How to complete this task:
Please output the whole listing below exactly as it is.

· · · ·

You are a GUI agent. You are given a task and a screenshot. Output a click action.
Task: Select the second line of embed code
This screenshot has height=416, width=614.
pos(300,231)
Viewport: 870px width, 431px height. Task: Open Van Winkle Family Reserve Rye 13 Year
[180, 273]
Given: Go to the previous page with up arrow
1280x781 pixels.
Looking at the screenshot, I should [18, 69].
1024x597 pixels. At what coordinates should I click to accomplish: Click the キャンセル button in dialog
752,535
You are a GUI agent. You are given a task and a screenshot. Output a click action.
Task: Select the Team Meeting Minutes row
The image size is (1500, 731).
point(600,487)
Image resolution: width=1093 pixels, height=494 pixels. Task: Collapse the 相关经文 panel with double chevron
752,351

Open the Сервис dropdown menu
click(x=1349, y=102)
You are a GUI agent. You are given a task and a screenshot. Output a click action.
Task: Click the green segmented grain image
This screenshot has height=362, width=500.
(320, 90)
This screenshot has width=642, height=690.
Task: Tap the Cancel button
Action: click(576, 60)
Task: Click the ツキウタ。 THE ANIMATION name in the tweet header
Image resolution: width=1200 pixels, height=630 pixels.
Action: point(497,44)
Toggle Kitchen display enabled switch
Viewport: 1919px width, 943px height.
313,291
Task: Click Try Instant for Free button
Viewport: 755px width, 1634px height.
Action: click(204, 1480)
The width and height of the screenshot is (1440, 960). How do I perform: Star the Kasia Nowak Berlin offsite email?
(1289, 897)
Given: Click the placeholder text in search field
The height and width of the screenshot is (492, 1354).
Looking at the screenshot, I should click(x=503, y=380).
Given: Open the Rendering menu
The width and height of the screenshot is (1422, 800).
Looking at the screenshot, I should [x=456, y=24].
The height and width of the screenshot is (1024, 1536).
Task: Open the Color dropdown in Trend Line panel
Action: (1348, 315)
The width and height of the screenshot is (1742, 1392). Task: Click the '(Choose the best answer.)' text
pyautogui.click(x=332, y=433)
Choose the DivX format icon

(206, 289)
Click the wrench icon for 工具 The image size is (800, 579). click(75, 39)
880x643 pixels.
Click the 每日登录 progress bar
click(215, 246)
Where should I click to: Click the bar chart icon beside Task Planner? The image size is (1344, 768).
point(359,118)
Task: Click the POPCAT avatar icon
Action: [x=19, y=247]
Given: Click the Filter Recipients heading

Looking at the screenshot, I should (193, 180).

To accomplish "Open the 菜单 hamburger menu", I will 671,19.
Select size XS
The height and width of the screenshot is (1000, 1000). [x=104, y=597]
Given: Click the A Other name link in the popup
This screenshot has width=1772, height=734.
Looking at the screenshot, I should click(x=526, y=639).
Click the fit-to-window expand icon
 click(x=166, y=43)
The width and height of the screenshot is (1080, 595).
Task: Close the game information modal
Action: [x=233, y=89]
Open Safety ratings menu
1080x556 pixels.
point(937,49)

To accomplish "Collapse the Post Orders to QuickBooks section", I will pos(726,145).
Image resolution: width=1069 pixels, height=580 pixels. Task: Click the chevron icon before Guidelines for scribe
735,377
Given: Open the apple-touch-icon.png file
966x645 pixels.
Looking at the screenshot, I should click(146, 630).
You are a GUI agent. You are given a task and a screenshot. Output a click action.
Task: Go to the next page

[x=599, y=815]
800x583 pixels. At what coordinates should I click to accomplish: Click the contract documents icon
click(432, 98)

· · · ·

Answer to the problem:
You are a GUI agent. You are given a task and a screenshot. Output a click action.
Task: Select the second line of embed code
This screenshot has height=416, width=614.
pos(300,231)
Viewport: 870px width, 431px height. Task: Open Van Winkle Family Reserve Rye 13 Year
[180, 273]
Given: Go to the previous page with up arrow
1280x781 pixels.
Looking at the screenshot, I should [18, 69].
1024x597 pixels. At what coordinates should I click to accomplish: Click the キャンセル button in dialog
752,535
You are a GUI agent. You are given a task and a screenshot. Output a click action.
Task: Select the Team Meeting Minutes row
The image size is (1500, 731).
point(600,487)
Image resolution: width=1093 pixels, height=494 pixels. Task: Collapse the 相关经文 panel with double chevron
752,351

Open the Сервис dropdown menu
click(x=1349, y=102)
You are a GUI agent. You are given a task and a screenshot. Output a click action.
Task: Click the green segmented grain image
This screenshot has height=362, width=500.
(320, 90)
This screenshot has width=642, height=690.
Task: Tap the Cancel button
Action: click(576, 60)
Task: Click the ツキウタ。 THE ANIMATION name in the tweet header
Image resolution: width=1200 pixels, height=630 pixels.
Action: point(497,44)
Toggle Kitchen display enabled switch
Viewport: 1919px width, 943px height.
313,291
Task: Click Try Instant for Free button
Viewport: 755px width, 1634px height.
Action: click(204, 1480)
The width and height of the screenshot is (1440, 960). How do I perform: Star the Kasia Nowak Berlin offsite email?
(1289, 897)
Given: Click the placeholder text in search field
The height and width of the screenshot is (492, 1354).
Looking at the screenshot, I should click(x=503, y=380).
Given: Open the Rendering menu
The width and height of the screenshot is (1422, 800).
Looking at the screenshot, I should [x=456, y=24].
The height and width of the screenshot is (1024, 1536).
Task: Open the Color dropdown in Trend Line panel
Action: (1348, 315)
The width and height of the screenshot is (1742, 1392). Task: Click the '(Choose the best answer.)' text
pyautogui.click(x=332, y=433)
Choose the DivX format icon

(206, 289)
Click the wrench icon for 工具 The image size is (800, 579). click(75, 39)
880x643 pixels.
Click the 每日登录 progress bar
click(215, 246)
Where should I click to: Click the bar chart icon beside Task Planner? The image size is (1344, 768).
point(359,118)
Task: Click the POPCAT avatar icon
Action: [x=19, y=247]
Given: Click the Filter Recipients heading

Looking at the screenshot, I should (193, 180).

To accomplish "Open the 菜单 hamburger menu", I will 671,19.
Select size XS
The height and width of the screenshot is (1000, 1000). [x=104, y=597]
Given: Click the A Other name link in the popup
This screenshot has width=1772, height=734.
Looking at the screenshot, I should click(x=526, y=639).
Click the fit-to-window expand icon
 click(x=166, y=43)
The width and height of the screenshot is (1080, 595).
Task: Close the game information modal
Action: [x=233, y=89]
Open Safety ratings menu
1080x556 pixels.
point(937,49)

To accomplish "Collapse the Post Orders to QuickBooks section", I will pos(726,145).
Image resolution: width=1069 pixels, height=580 pixels. Task: Click the chevron icon before Guidelines for scribe
735,377
Given: Open the apple-touch-icon.png file
966x645 pixels.
Looking at the screenshot, I should click(146, 630).
You are a GUI agent. You are given a task and a screenshot. Output a click action.
Task: Go to the next page

[x=599, y=815]
800x583 pixels. At what coordinates should I click to accomplish: Click the contract documents icon
click(432, 98)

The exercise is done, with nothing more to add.